Collectively, these results are consistent with partial convergence on immune-related genetic architecture, but in a heterogeneous and context-dependent manner rather than as a single shared biological pathway. Enrichment of immune-related genes and pathways likely reflects overlapping but non-specific immunogenetic contributions, while subtype differences in local genetic correlations point to distinct patterns of susceptibility between early- and late-onset MG. Notably, partitioned heritability analyses suggest that AD is more strongly influenced by innate immune dysregulation, whereas MG reflects adaptive immune mechanisms, indicating a differential skew along shared immune pathways.
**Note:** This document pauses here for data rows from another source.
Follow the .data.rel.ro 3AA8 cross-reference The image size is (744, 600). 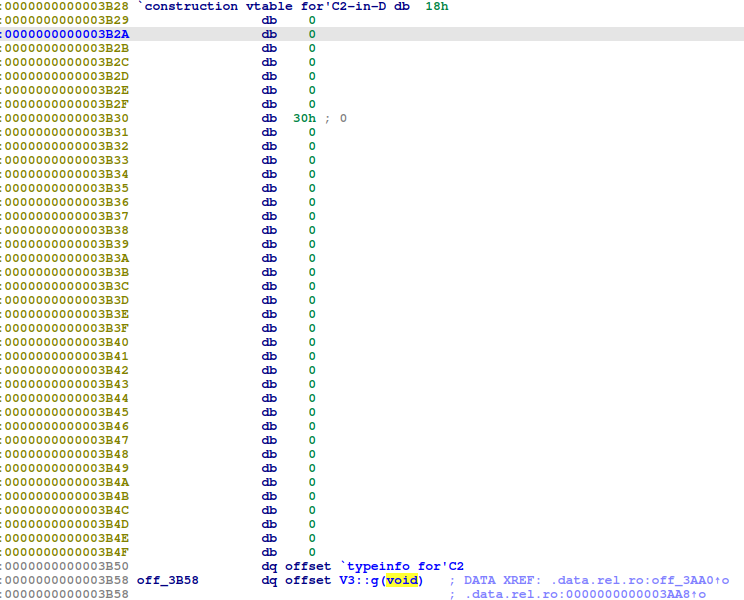[585, 594]
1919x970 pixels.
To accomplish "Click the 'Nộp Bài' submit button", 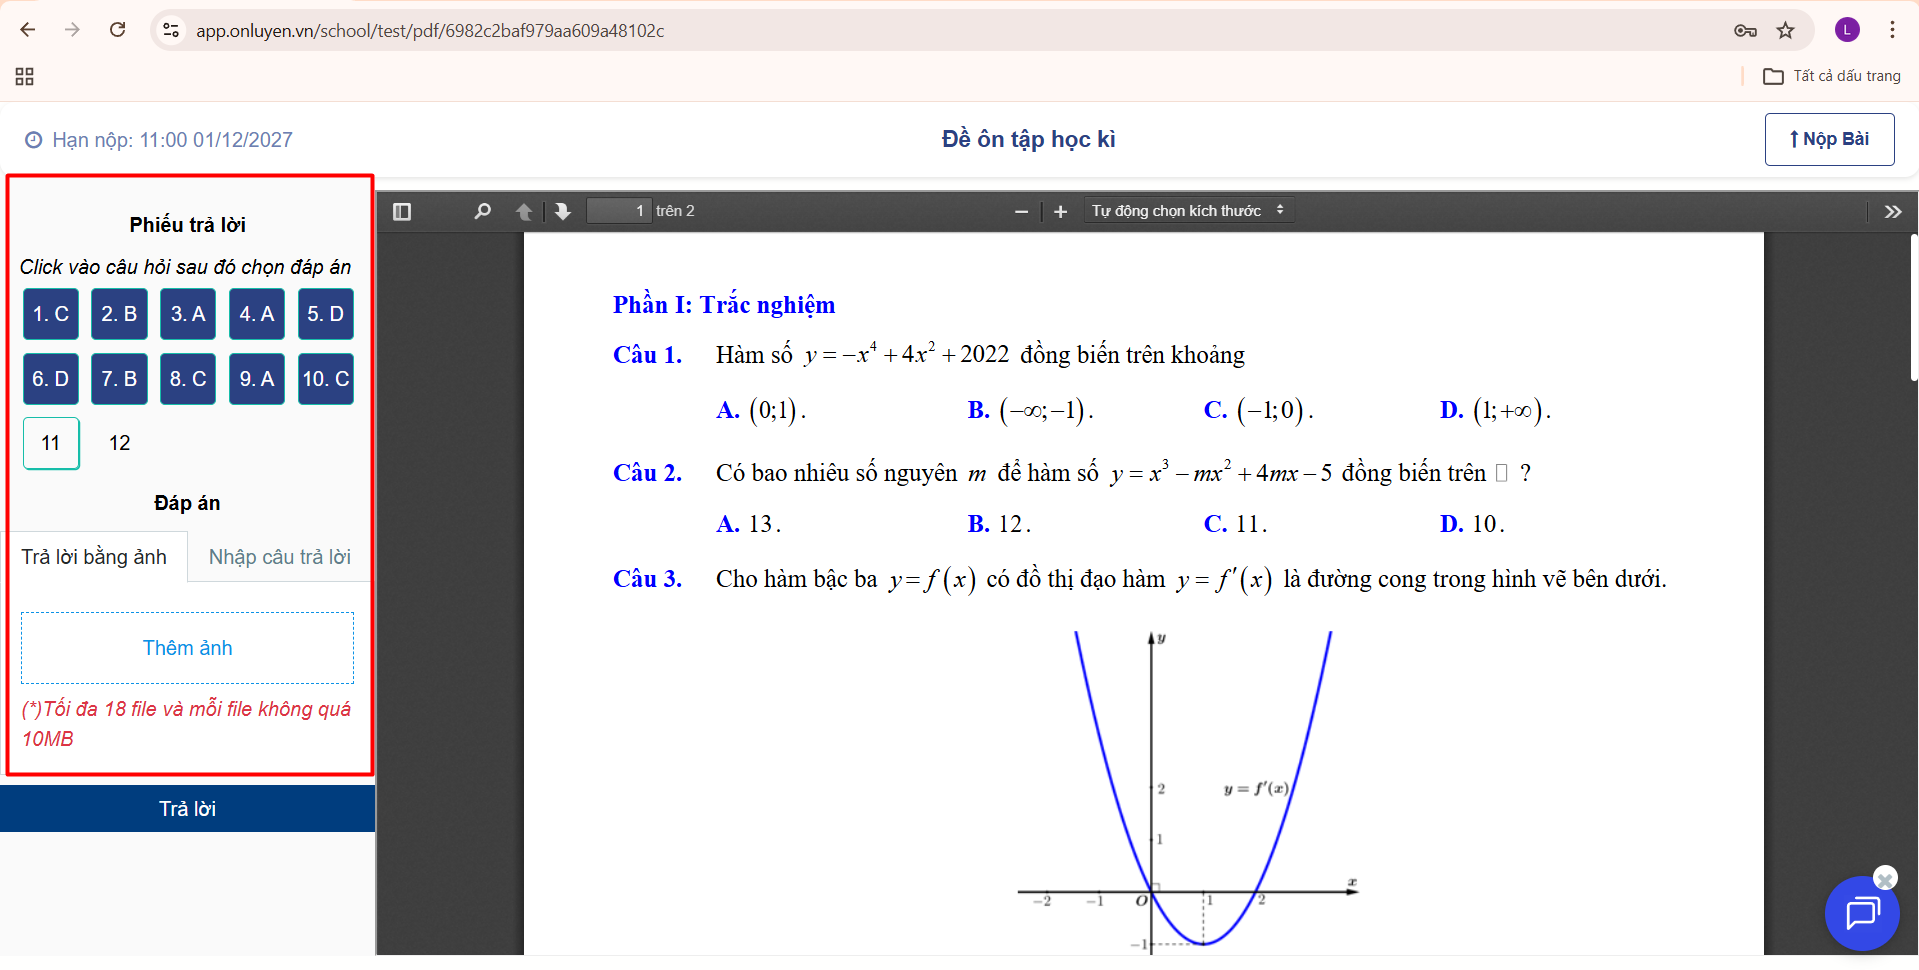I will tap(1829, 139).
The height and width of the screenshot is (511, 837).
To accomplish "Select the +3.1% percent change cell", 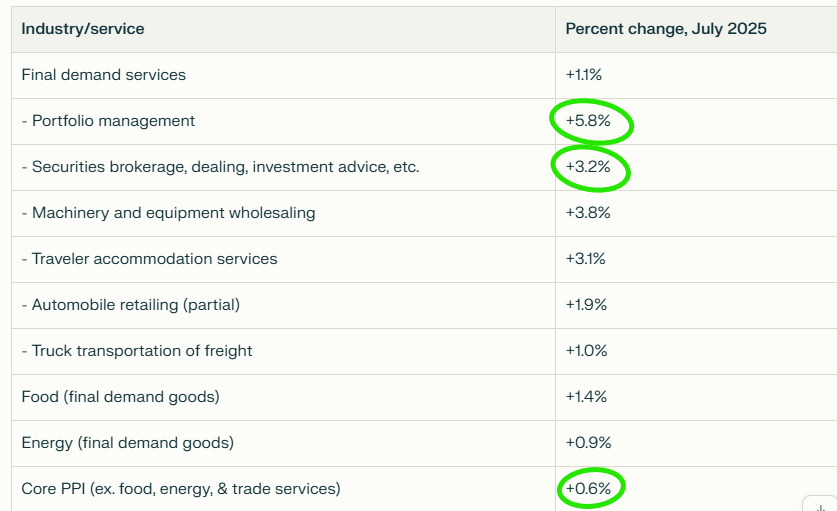I will pos(586,259).
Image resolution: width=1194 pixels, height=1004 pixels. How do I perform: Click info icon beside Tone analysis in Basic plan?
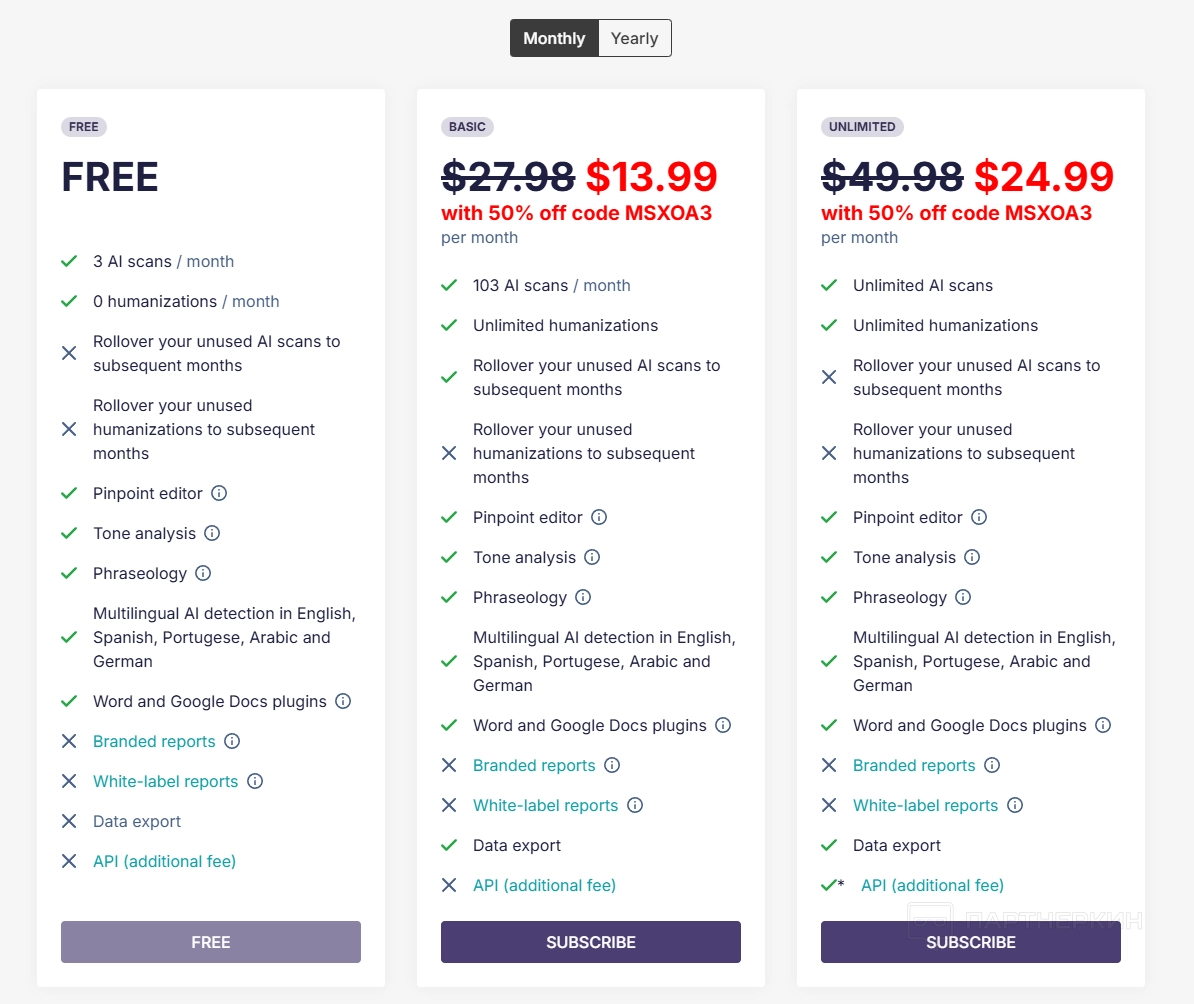(592, 557)
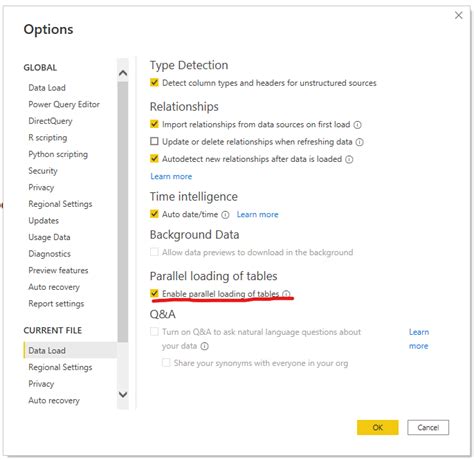Uncheck Auto date/time checkbox

(154, 214)
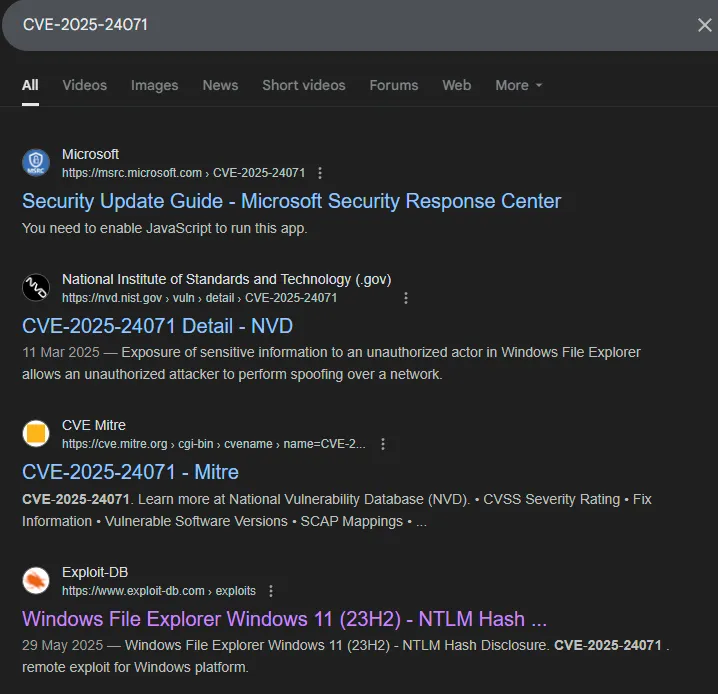Open Windows File Explorer NTLM Hash result

[284, 618]
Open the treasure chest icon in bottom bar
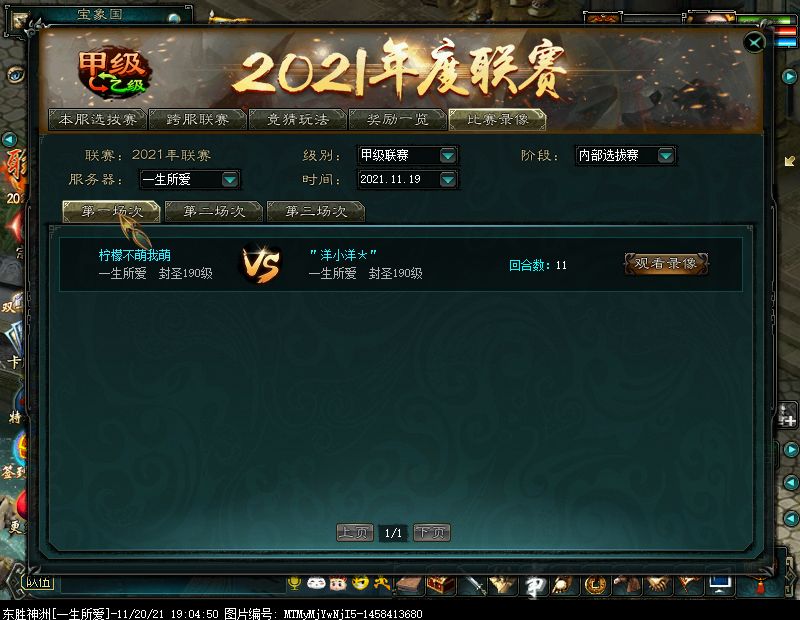Image resolution: width=800 pixels, height=620 pixels. (x=441, y=584)
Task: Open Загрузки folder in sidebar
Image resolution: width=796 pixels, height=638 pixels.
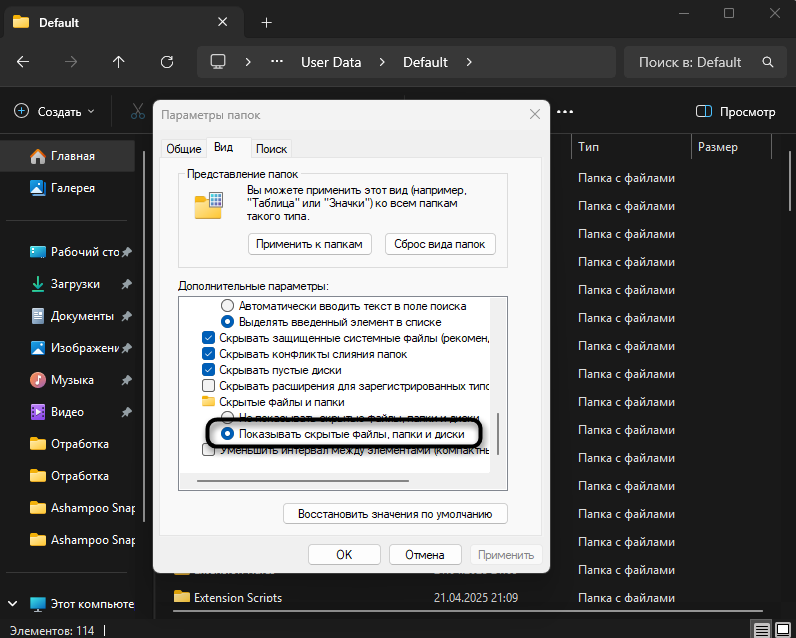Action: pos(75,284)
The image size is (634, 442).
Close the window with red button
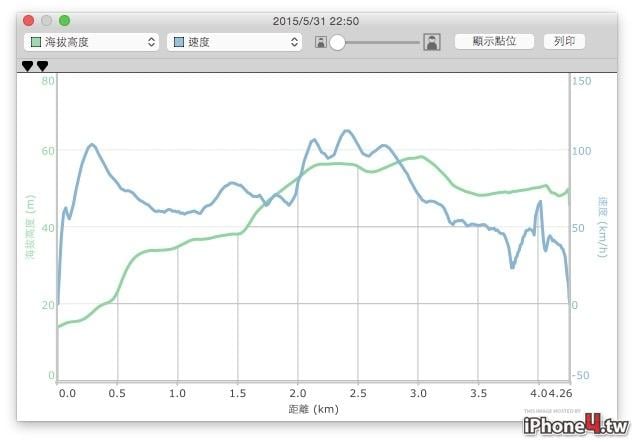tap(29, 20)
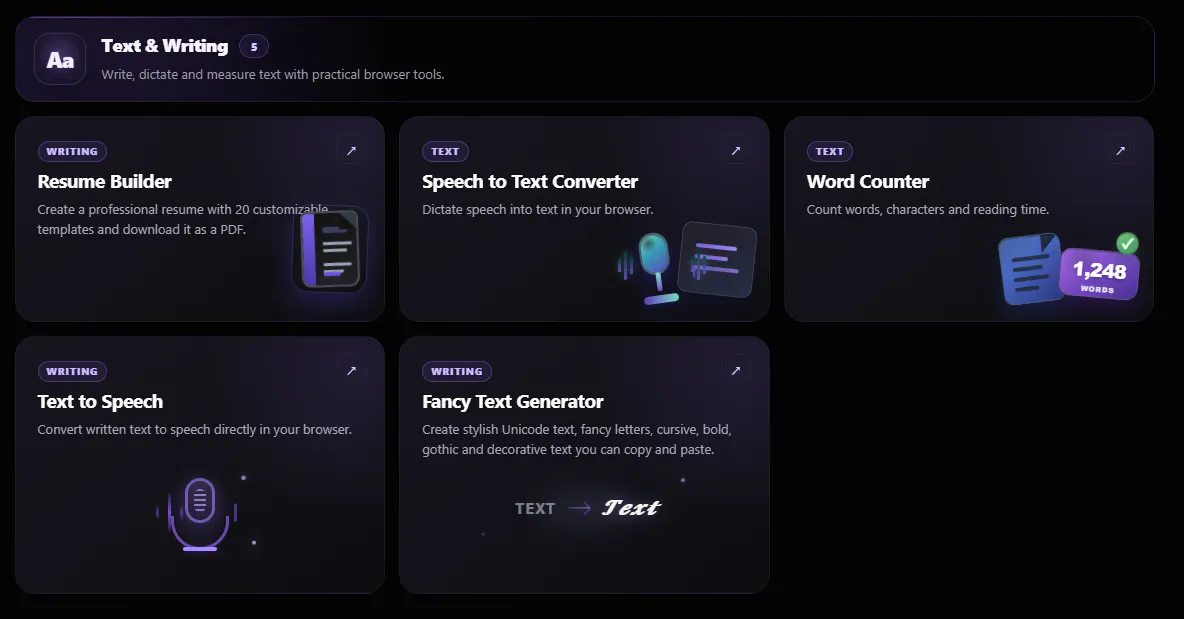
Task: Select the TEXT tag on Word Counter
Action: pyautogui.click(x=829, y=152)
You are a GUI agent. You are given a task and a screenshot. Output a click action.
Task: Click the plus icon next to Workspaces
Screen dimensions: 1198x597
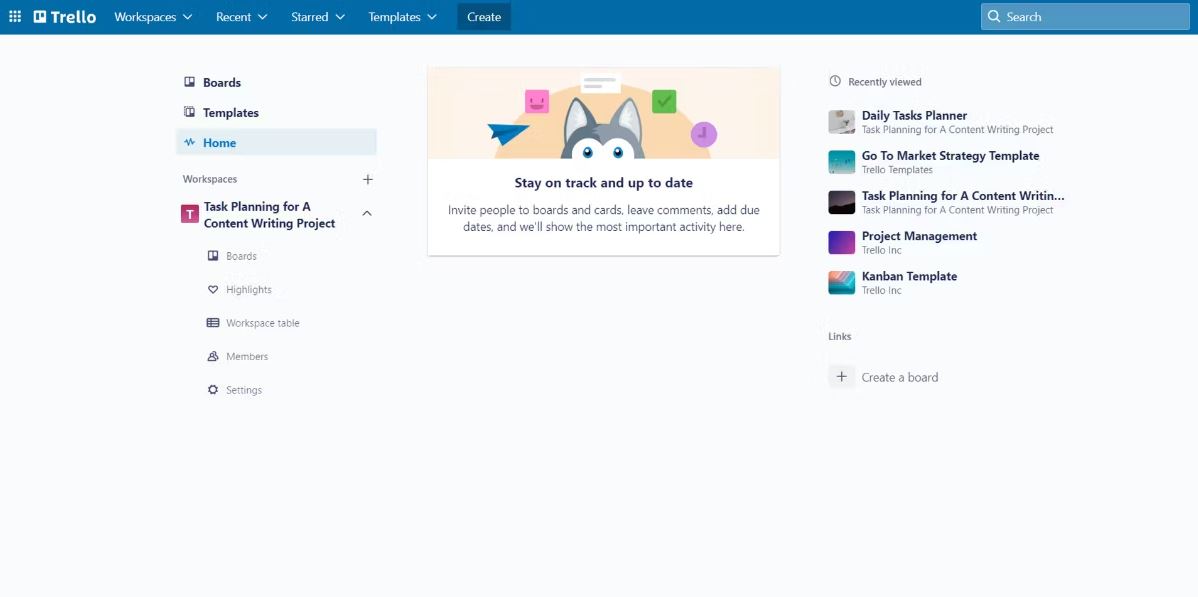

Bidirectional MR analyses provided no evidence for a causal effect of AD liability on MG and only weak, inconclusive indications in the reverse direction, suggesting that any shared genetic architecture does not translate into strong directional causality. Finally, the integration of genetic, transcriptomic, and pathway data highlights candidate loci, regulatory mechanisms, and biological pathways that may warrant further functional investigation. Overall, our findings support a model in which modest polygenic overlap coexists with heterogeneous, locus-specific genetic architecture linking AD and MG, with implications for understanding shared and distinct disease mechanisms.